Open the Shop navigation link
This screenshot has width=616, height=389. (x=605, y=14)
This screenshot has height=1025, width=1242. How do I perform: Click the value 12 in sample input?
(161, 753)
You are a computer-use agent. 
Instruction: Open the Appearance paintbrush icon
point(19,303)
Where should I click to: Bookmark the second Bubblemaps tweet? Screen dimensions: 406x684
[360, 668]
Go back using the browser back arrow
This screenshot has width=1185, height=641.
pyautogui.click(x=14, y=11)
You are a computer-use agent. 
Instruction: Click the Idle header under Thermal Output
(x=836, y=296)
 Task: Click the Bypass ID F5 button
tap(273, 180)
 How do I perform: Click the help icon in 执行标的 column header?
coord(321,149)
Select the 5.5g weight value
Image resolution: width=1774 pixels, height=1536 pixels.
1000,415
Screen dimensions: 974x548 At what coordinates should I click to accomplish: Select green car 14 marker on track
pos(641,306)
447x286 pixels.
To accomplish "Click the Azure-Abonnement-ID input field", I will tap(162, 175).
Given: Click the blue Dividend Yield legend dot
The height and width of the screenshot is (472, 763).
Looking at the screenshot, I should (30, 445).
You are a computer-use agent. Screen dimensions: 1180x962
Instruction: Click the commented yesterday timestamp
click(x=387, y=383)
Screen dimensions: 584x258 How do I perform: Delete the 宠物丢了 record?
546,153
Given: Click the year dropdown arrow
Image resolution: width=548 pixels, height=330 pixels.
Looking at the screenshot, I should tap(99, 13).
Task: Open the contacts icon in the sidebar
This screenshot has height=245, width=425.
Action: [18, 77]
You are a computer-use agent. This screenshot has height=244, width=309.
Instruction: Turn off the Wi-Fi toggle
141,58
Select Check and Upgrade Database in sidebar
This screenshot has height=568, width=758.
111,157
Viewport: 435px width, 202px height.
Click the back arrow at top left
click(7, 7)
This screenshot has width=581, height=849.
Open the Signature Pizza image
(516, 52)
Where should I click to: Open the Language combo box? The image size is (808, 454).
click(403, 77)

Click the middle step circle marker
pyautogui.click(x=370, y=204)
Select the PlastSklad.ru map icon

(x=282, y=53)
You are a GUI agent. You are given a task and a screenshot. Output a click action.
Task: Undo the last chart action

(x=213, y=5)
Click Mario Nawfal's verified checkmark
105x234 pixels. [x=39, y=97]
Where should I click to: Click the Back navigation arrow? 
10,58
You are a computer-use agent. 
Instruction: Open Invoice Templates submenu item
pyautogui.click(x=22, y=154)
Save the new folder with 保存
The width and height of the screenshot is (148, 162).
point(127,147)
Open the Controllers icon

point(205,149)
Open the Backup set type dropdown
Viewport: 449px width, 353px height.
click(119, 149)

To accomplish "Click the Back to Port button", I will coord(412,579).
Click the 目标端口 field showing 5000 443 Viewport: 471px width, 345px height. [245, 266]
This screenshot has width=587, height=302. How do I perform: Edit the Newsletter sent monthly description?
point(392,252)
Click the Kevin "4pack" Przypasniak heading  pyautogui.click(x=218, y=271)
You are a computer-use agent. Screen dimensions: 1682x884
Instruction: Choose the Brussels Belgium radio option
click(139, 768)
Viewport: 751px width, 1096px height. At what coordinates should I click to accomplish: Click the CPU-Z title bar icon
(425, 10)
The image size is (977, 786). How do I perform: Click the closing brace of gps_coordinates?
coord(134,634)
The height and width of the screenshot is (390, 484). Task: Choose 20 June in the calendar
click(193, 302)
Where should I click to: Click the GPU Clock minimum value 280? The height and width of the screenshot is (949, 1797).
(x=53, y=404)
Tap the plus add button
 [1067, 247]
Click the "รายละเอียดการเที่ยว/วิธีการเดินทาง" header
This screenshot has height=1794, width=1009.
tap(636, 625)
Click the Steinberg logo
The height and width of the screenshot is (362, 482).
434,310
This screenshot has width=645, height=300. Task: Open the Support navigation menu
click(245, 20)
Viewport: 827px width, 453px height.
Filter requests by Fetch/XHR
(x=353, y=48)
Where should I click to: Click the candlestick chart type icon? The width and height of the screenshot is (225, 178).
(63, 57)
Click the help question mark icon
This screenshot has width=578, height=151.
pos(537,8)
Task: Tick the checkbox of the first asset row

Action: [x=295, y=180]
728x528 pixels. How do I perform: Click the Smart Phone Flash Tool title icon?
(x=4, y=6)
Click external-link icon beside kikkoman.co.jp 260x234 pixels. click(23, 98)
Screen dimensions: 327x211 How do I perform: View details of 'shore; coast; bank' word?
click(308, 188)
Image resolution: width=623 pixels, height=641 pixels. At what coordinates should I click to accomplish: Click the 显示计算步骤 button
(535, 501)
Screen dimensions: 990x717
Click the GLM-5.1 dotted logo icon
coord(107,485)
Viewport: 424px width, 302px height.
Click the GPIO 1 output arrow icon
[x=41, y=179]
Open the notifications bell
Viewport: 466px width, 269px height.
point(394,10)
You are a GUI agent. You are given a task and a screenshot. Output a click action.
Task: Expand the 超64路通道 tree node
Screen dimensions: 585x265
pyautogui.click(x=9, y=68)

*WHAT IS NEEDED*:
An exact copy of every entry is what is needed here.

*ANSWER TO THE EXERCISE*:
Open the Shop navigation link
This screenshot has width=616, height=389. (x=605, y=14)
This screenshot has height=1025, width=1242. How do I perform: Click the value 12 in sample input?
(161, 753)
You are a computer-use agent. 
Instruction: Open the Appearance paintbrush icon
point(19,303)
Where should I click to: Bookmark the second Bubblemaps tweet? Screen dimensions: 406x684
[360, 668]
Go back using the browser back arrow
This screenshot has width=1185, height=641.
pyautogui.click(x=14, y=11)
You are a computer-use agent. 
Instruction: Click the Idle header under Thermal Output
(x=836, y=296)
 Task: Click the Bypass ID F5 button
tap(273, 180)
 How do I perform: Click the help icon in 执行标的 column header?
coord(321,149)
Select the 5.5g weight value
Image resolution: width=1774 pixels, height=1536 pixels.
1000,415
Screen dimensions: 974x548 At what coordinates should I click to accomplish: Select green car 14 marker on track
pos(641,306)
447x286 pixels.
To accomplish "Click the Azure-Abonnement-ID input field", I will tap(162, 175).
Given: Click the blue Dividend Yield legend dot
The height and width of the screenshot is (472, 763).
Looking at the screenshot, I should (30, 445).
You are a computer-use agent. Screen dimensions: 1180x962
Instruction: Click the commented yesterday timestamp
click(x=387, y=383)
Screen dimensions: 584x258 How do I perform: Delete the 宠物丢了 record?
546,153
Given: Click the year dropdown arrow
Image resolution: width=548 pixels, height=330 pixels.
Looking at the screenshot, I should tap(99, 13).
Task: Open the contacts icon in the sidebar
This screenshot has height=245, width=425.
Action: [18, 77]
You are a computer-use agent. This screenshot has height=244, width=309.
Instruction: Turn off the Wi-Fi toggle
141,58
Select Check and Upgrade Database in sidebar
This screenshot has height=568, width=758.
111,157
Viewport: 435px width, 202px height.
Click the back arrow at top left
click(7, 7)
This screenshot has width=581, height=849.
Open the Signature Pizza image
(516, 52)
Where should I click to: Open the Language combo box? The image size is (808, 454).
click(403, 77)

Click the middle step circle marker
pyautogui.click(x=370, y=204)
Select the PlastSklad.ru map icon

(x=282, y=53)
You are a GUI agent. You are given a task and a screenshot. Output a click action.
Task: Undo the last chart action

(x=213, y=5)
Click Mario Nawfal's verified checkmark
105x234 pixels. [x=39, y=97]
Where should I click to: Click the Back navigation arrow? 
10,58
You are a computer-use agent. 
Instruction: Open Invoice Templates submenu item
pyautogui.click(x=22, y=154)
Save the new folder with 保存
The width and height of the screenshot is (148, 162).
point(127,147)
Open the Controllers icon

point(205,149)
Open the Backup set type dropdown
Viewport: 449px width, 353px height.
click(119, 149)

To accomplish "Click the Back to Port button", I will coord(412,579).
Click the 目标端口 field showing 5000 443 Viewport: 471px width, 345px height. [245, 266]
This screenshot has width=587, height=302. How do I perform: Edit the Newsletter sent monthly description?
point(392,252)
Click the Kevin "4pack" Przypasniak heading  pyautogui.click(x=218, y=271)
You are a computer-use agent. Screen dimensions: 1682x884
Instruction: Choose the Brussels Belgium radio option
click(139, 768)
Viewport: 751px width, 1096px height. At what coordinates should I click to accomplish: Click the CPU-Z title bar icon
(425, 10)
The image size is (977, 786). How do I perform: Click the closing brace of gps_coordinates?
coord(134,634)
The height and width of the screenshot is (390, 484). Task: Choose 20 June in the calendar
click(193, 302)
Where should I click to: Click the GPU Clock minimum value 280? The height and width of the screenshot is (949, 1797).
(x=53, y=404)
Tap the plus add button
 [1067, 247]
Click the "รายละเอียดการเที่ยว/วิธีการเดินทาง" header
This screenshot has height=1794, width=1009.
tap(636, 625)
Click the Steinberg logo
The height and width of the screenshot is (362, 482).
434,310
This screenshot has width=645, height=300. Task: Open the Support navigation menu
click(245, 20)
Viewport: 827px width, 453px height.
Filter requests by Fetch/XHR
(x=353, y=48)
Where should I click to: Click the candlestick chart type icon? The width and height of the screenshot is (225, 178).
(63, 57)
Click the help question mark icon
This screenshot has width=578, height=151.
pos(537,8)
Task: Tick the checkbox of the first asset row

Action: [x=295, y=180]
728x528 pixels. How do I perform: Click the Smart Phone Flash Tool title icon?
(x=4, y=6)
Click external-link icon beside kikkoman.co.jp 260x234 pixels. click(23, 98)
Screen dimensions: 327x211 How do I perform: View details of 'shore; coast; bank' word?
click(308, 188)
Image resolution: width=623 pixels, height=641 pixels. At what coordinates should I click to accomplish: Click the 显示计算步骤 button
(535, 501)
Screen dimensions: 990x717
Click the GLM-5.1 dotted logo icon
coord(107,485)
Viewport: 424px width, 302px height.
Click the GPIO 1 output arrow icon
[x=41, y=179]
Open the notifications bell
Viewport: 466px width, 269px height.
point(394,10)
You are a GUI agent. You are given a task and a screenshot. Output a click action.
Task: Expand the 超64路通道 tree node
Screen dimensions: 585x265
pyautogui.click(x=9, y=68)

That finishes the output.